◆ Exercise instructions
Give the data again exactly, from its opening line through the line in which "Website Designer Bel Air MD (171, 1981)" appears.

(Data provided)

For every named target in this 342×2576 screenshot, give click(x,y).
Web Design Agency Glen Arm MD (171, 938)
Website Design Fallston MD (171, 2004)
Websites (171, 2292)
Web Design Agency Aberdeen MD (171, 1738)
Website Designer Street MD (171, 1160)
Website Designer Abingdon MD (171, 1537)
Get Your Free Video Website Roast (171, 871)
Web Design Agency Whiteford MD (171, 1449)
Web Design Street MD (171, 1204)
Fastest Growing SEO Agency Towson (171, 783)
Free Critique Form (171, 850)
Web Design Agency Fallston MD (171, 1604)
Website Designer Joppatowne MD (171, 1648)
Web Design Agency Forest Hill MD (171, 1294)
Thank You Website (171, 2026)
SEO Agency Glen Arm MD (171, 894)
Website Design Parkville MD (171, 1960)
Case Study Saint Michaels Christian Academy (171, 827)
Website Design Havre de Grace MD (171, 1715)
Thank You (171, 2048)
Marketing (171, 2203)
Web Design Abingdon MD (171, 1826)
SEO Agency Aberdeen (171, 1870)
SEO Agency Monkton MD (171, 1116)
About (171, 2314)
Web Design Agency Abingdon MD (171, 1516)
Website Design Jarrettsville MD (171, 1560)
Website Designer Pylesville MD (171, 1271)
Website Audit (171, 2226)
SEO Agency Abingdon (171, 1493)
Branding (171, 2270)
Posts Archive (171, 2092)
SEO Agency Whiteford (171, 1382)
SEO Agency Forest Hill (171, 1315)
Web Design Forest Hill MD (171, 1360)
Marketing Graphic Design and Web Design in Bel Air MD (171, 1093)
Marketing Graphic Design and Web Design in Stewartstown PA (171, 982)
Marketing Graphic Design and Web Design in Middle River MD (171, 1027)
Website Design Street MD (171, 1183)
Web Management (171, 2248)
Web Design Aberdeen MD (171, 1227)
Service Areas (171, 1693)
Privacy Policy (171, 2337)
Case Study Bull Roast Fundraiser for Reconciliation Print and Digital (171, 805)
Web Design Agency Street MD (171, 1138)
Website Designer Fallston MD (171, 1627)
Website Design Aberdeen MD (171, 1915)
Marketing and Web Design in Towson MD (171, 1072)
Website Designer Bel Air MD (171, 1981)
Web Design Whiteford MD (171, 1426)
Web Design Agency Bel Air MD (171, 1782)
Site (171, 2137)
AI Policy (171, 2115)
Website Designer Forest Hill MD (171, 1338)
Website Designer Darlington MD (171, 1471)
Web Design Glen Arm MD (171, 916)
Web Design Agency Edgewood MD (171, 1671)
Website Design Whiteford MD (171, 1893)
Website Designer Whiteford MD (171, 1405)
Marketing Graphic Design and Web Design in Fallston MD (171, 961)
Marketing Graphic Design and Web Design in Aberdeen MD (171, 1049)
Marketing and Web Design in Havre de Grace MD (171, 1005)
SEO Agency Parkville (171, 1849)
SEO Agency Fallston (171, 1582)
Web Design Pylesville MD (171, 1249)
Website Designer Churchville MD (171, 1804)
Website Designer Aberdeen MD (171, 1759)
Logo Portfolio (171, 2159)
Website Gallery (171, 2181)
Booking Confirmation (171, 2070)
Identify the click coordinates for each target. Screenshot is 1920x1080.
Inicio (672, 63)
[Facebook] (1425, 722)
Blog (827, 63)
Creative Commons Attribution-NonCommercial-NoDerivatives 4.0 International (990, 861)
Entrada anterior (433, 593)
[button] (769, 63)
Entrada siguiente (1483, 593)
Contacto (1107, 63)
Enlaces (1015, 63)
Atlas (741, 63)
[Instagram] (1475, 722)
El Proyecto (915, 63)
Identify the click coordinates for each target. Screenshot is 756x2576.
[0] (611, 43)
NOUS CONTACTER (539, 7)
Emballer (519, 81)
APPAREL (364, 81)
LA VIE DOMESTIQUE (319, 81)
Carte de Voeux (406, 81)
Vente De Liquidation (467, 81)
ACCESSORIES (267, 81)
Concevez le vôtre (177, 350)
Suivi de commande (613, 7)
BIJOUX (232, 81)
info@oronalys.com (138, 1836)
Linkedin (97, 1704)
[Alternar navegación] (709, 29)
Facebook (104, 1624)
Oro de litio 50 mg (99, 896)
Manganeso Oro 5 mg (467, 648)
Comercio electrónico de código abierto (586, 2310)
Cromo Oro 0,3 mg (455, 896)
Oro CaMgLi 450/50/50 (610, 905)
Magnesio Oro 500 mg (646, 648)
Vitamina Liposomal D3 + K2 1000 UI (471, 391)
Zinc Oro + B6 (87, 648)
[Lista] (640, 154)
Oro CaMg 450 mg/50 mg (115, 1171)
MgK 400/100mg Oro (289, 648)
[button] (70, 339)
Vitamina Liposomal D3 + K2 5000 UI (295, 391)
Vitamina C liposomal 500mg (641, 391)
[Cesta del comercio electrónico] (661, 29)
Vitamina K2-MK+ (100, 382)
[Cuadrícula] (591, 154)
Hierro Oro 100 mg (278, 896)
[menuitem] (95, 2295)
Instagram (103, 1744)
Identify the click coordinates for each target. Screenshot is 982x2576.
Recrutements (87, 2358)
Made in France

(End Data provided)

◆ Solution to this problem
For every named target in this 342×2576 screenshot, give click(x,y).
Web Design Agency Glen Arm MD (171, 938)
Website Design Fallston MD (171, 2004)
Websites (171, 2292)
Web Design Agency Aberdeen MD (171, 1738)
Website Designer Street MD (171, 1160)
Website Designer Abingdon MD (171, 1537)
Get Your Free Video Website Roast (171, 871)
Web Design Agency Whiteford MD (171, 1449)
Web Design Street MD (171, 1204)
Fastest Growing SEO Agency Towson (171, 783)
Free Critique Form (171, 850)
Web Design Agency Fallston MD (171, 1604)
Website Designer Joppatowne MD (171, 1648)
Web Design Agency Forest Hill MD (171, 1294)
Thank You Website (171, 2026)
SEO Agency Glen Arm MD (171, 894)
Website Design Parkville MD (171, 1960)
Case Study Saint Michaels Christian Academy (171, 827)
Website Design Havre de Grace MD (171, 1715)
Thank You (171, 2048)
Marketing (171, 2203)
Web Design Abingdon MD (171, 1826)
SEO Agency Aberdeen (171, 1870)
SEO Agency Monkton MD (171, 1116)
About (171, 2314)
Web Design Agency Abingdon MD (171, 1516)
Website Design Jarrettsville MD (171, 1560)
Website Designer Pylesville MD (171, 1271)
Website Audit (171, 2226)
SEO Agency Abingdon (171, 1493)
Branding (171, 2270)
Posts Archive (171, 2092)
SEO Agency Whiteford (171, 1382)
SEO Agency Forest Hill (171, 1315)
Web Design Forest Hill MD (171, 1360)
Marketing Graphic Design and Web Design in Bel Air MD (171, 1093)
Marketing Graphic Design and Web Design in Stewartstown PA (171, 982)
Marketing Graphic Design and Web Design in Middle River MD (171, 1027)
Website Design Street MD (171, 1183)
Web Management (171, 2248)
Web Design Aberdeen MD (171, 1227)
Service Areas (171, 1693)
Privacy Policy (171, 2337)
Case Study Bull Roast Fundraiser for Reconciliation Print and Digital (171, 805)
Web Design Agency Street MD (171, 1138)
Website Designer Fallston MD (171, 1627)
Website Design Aberdeen MD (171, 1915)
Marketing and Web Design in Towson MD (171, 1072)
Website Designer Bel Air MD (171, 1981)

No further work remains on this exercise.